The city's board of supervisors voted 10-1 in favor of the change on Tuesday. Supervisor Malia Cohen set the change in motion by introduced the legislation in an effort to honor the Native Americans who already lived in the area when Columbus arrived.

"This is in no way an attack or criticism on anyone's culture or race or ideological beliefs," Cohen explained.

A spokesman for California Association of Tribal Governments​, Will Micklin, said, "He didn't discover America. We were here. When Columbus landed, oppression, subjugation, dominance and genocide followed. We don't think that deserves a holiday."

The only supervisor to vote the proposition down was Aaron Peskin, who proposed that the board "try to figure out a path forward" that satisfied both both groups. His fellow supervisors shot down his motion to delay in a 7-4 vote.

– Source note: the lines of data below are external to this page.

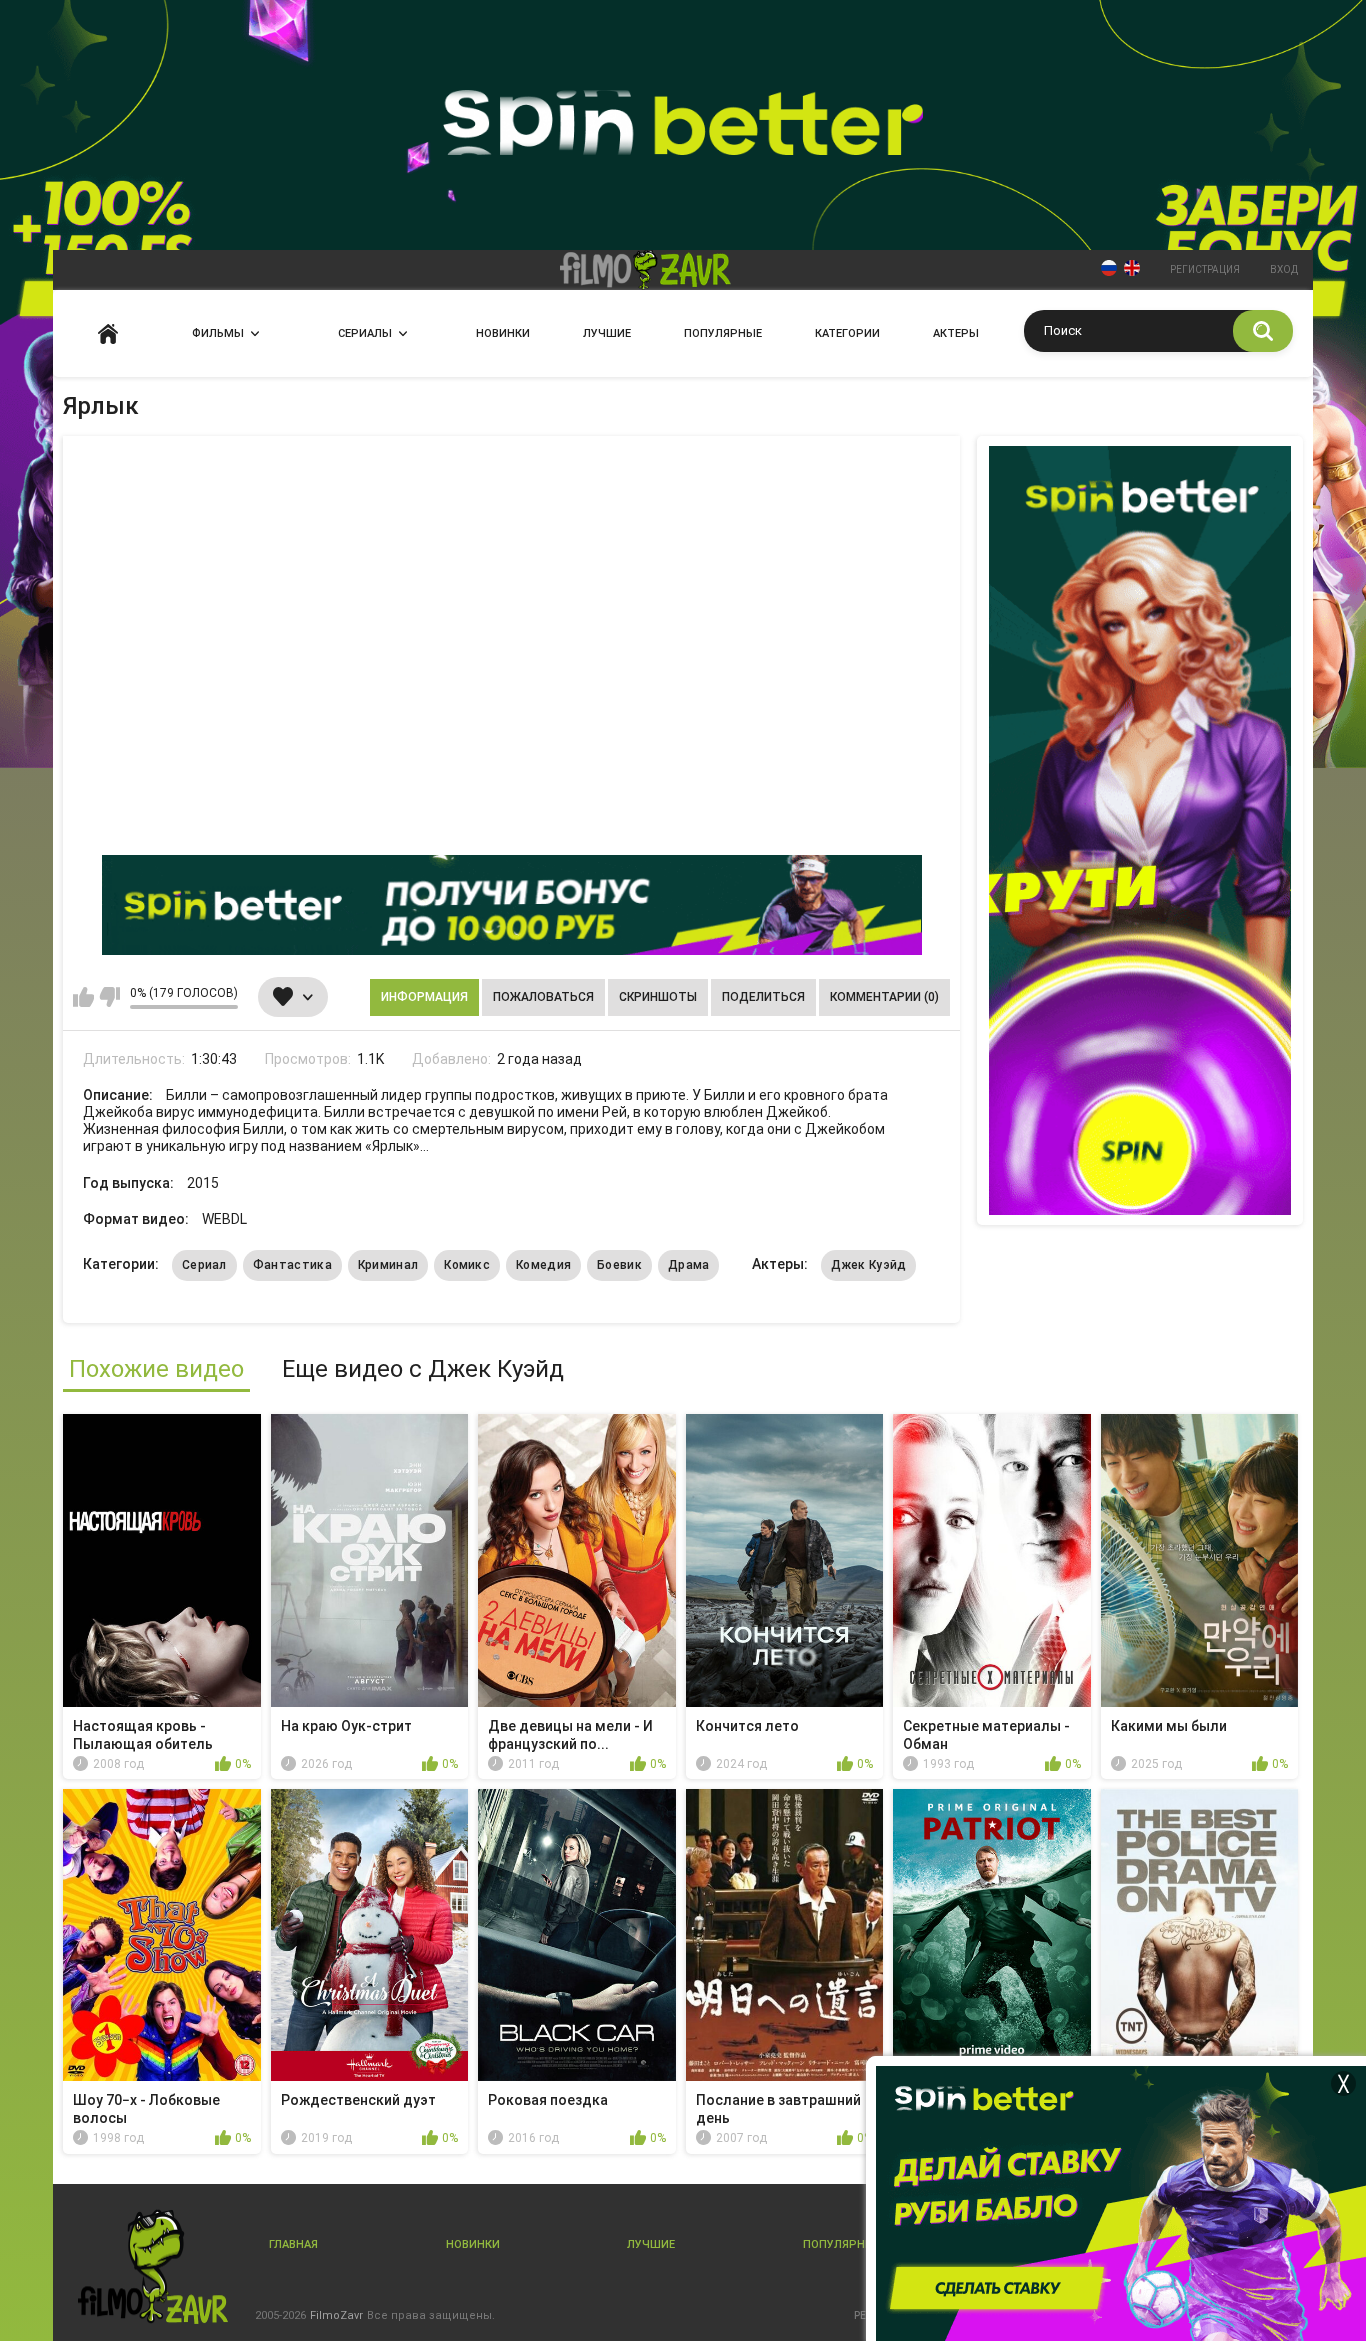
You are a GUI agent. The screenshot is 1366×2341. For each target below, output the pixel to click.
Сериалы (365, 333)
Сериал (204, 1265)
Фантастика (292, 1265)
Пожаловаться (543, 997)
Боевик (619, 1265)
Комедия (543, 1265)
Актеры (956, 333)
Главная (108, 333)
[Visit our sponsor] (512, 905)
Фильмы (218, 333)
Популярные (723, 333)
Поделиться (763, 997)
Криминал (388, 1265)
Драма (689, 1265)
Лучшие (607, 333)
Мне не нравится (109, 997)
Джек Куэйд (868, 1265)
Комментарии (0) (884, 997)
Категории (847, 333)
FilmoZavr (336, 2315)
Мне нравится (83, 997)
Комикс (467, 1265)
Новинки (503, 333)
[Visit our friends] (1140, 830)
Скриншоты (658, 997)
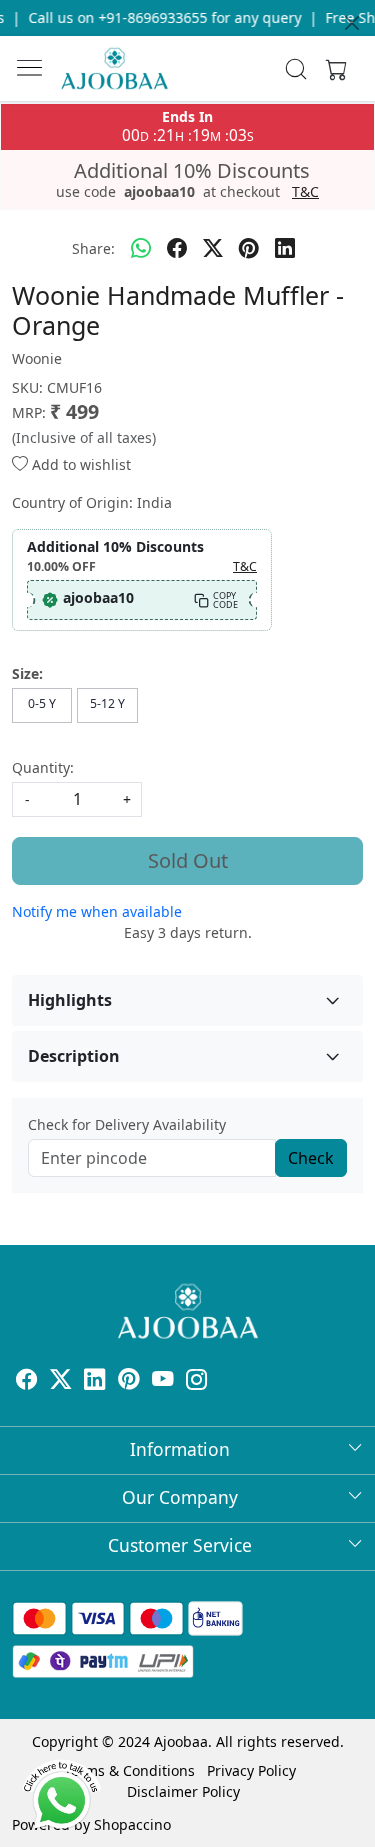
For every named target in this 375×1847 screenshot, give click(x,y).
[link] (295, 69)
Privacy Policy (251, 1770)
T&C (305, 192)
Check (311, 1158)
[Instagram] (197, 1381)
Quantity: (43, 767)
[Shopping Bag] (332, 69)
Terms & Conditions (129, 1770)
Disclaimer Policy (183, 1791)
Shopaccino (132, 1824)
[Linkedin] (95, 1381)
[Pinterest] (129, 1381)
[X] (61, 1381)
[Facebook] (27, 1381)
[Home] (114, 68)
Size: (27, 673)
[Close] (352, 23)
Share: (93, 248)
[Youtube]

The states of Alaska, Hawaii, Oregon, South Dakota, and Vermont have already made the decision to not recognize Columbus Day as a holiday. The alternate holiday, Indigenous Peoples' Day, was first adopted in Berkeley, California in 1992. Their decision has been followed by a growing list of cities that now includes Los Angeles, Seattle, Denver, Phoenix, Portland, Minneapolis, and Salt Lake City.